(Stored data entries)
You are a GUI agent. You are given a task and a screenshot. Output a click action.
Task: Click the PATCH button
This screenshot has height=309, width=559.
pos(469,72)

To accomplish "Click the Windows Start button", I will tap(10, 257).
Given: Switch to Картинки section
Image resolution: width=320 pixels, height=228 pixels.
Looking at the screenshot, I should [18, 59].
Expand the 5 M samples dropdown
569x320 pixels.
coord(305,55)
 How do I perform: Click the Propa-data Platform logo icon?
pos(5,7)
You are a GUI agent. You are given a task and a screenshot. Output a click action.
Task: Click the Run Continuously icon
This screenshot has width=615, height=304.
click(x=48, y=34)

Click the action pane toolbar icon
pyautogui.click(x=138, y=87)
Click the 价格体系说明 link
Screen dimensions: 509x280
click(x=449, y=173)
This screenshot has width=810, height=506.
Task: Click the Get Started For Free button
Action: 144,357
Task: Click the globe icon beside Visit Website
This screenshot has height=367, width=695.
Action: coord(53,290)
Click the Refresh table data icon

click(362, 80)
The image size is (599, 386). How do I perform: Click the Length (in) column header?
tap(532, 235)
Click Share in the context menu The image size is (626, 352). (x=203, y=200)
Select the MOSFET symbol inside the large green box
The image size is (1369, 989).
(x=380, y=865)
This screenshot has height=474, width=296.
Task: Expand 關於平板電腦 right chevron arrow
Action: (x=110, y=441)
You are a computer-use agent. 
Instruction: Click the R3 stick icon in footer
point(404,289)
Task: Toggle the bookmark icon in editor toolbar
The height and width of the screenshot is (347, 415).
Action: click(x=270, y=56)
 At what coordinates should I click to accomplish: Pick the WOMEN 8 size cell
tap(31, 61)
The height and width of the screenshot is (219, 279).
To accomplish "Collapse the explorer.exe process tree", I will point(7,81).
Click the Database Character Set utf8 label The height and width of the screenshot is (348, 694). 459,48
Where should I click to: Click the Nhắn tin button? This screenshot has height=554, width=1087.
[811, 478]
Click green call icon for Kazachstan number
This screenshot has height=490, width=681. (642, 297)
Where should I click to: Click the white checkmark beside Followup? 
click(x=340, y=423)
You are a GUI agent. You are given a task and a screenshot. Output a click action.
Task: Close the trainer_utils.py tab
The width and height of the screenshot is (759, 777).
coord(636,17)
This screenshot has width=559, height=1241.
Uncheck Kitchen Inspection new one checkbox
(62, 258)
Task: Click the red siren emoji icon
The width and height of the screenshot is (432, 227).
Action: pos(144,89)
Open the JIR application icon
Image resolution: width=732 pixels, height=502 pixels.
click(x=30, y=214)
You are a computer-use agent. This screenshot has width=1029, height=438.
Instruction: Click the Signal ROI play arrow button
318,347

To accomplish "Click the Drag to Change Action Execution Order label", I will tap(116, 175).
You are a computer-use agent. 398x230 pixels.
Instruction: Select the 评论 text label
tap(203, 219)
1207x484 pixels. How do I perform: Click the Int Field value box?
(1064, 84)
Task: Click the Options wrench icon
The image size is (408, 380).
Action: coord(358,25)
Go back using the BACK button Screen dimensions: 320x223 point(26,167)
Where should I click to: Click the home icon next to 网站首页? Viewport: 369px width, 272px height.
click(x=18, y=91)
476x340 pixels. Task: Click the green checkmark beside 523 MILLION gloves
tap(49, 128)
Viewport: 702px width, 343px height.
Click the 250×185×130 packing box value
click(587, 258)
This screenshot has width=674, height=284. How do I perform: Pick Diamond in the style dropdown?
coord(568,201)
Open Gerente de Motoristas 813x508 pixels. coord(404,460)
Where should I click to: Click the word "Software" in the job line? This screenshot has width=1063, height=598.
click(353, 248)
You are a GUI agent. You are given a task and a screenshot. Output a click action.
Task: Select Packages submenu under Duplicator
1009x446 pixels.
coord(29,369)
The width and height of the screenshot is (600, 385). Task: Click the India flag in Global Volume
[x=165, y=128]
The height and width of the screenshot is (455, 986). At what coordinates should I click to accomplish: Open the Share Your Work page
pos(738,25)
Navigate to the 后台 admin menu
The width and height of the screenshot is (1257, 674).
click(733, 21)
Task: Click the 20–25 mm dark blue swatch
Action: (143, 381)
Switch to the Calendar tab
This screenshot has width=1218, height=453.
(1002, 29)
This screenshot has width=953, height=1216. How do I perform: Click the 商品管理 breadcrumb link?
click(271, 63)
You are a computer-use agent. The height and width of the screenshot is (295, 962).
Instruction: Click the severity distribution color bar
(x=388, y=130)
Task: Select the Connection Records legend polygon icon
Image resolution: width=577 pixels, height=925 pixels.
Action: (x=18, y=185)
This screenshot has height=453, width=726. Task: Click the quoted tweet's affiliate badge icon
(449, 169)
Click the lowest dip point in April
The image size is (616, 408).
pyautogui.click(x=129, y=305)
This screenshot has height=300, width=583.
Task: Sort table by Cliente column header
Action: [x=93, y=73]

**What the task asks:**
For the entries above, transcribe precisely the lines from the one with "Open Gerente de" through the end, including both.

**Written reply:**
Open Gerente de Motoristas 813x508 pixels. coord(404,460)
Where should I click to: Click the word "Software" in the job line? This screenshot has width=1063, height=598.
click(353, 248)
You are a GUI agent. You are given a task and a screenshot. Output a click action.
Task: Select Packages submenu under Duplicator
1009x446 pixels.
coord(29,369)
The width and height of the screenshot is (600, 385). Task: Click the India flag in Global Volume
[x=165, y=128]
The height and width of the screenshot is (455, 986). At what coordinates should I click to accomplish: Open the Share Your Work page
pos(738,25)
Navigate to the 后台 admin menu
The width and height of the screenshot is (1257, 674).
click(733, 21)
Task: Click the 20–25 mm dark blue swatch
Action: (143, 381)
Switch to the Calendar tab
This screenshot has width=1218, height=453.
(1002, 29)
This screenshot has width=953, height=1216. How do I perform: Click the 商品管理 breadcrumb link?
click(271, 63)
You are a computer-use agent. The height and width of the screenshot is (295, 962).
Instruction: Click the severity distribution color bar
(x=388, y=130)
Task: Select the Connection Records legend polygon icon
Image resolution: width=577 pixels, height=925 pixels.
Action: (x=18, y=185)
This screenshot has height=453, width=726. Task: Click the quoted tweet's affiliate badge icon
(449, 169)
Click the lowest dip point in April
The image size is (616, 408).
pyautogui.click(x=129, y=305)
This screenshot has height=300, width=583.
Task: Sort table by Cliente column header
Action: [x=93, y=73]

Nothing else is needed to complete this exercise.